Et pourtant ce propre et peut-être le plus propre de l’homme, l’être du Dasein, ne peut pas être lui-même approprié. Le plus propre de l’homme n’appartient pas à l’homme. Peut-être est-ce là l’aspect le plus radical de la pensée heideggerienne : avoir pensé ce plus propre en tant que quelque chose d’absolument étranger, tout en insistant en même temps sur la nécessité de la question du plus propre. L’être de l’homme “ est ” (comme l’être en soi) ce qui dépasse l’homme (le Dasein). Le sens de ce que l’on nomme la différence ontologique entre l’être et l’étant est que l’étant “ homme ” habite son être comme une étrangeté absolue, comme un océan infini.
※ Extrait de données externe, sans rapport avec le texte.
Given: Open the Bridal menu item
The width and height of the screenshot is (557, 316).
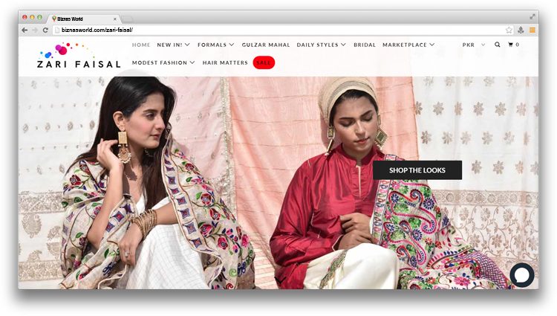Looking at the screenshot, I should coord(365,45).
Pour ce sujet océanique, l’expérience de soi est en même temps expérience de l’étranger, l’expérience de ce qui défie son soi. Le sujet de cette expérience doit se dépasser soi-même pour être dans son soi. A vrai dire, il n’est son être qu’à l’instant de son dépassement, que lorsqu’il devient autre qu’il est. C’est là que la distinction entre le sujet de la démocratie et le sujet démocratisé s’exprime en tant que modalité de la différence ontologique :

Le SUJET DEMOCRATISE est attaché à la (pseudo-)substantialité de sa détermination et de sa limitation ontologiques. Il défend son statut d’être établi au nom d’une identité politique. Il est le sujet d’une immobilité identitaire. Le SUJET DE LA DEMOCRATIE par contre est le sujet hyperbolique du devenir, du DEVENIR-AUTRE, donc d’une mobilité qui le propulse au-delà de son STATUT IDENTITAIRE (qui est de toutes les façons toujours multiple). Le propre de ce sujet réside dans sa non-propriété, son essence est sa non-essence, sa substance consiste à être sans substance.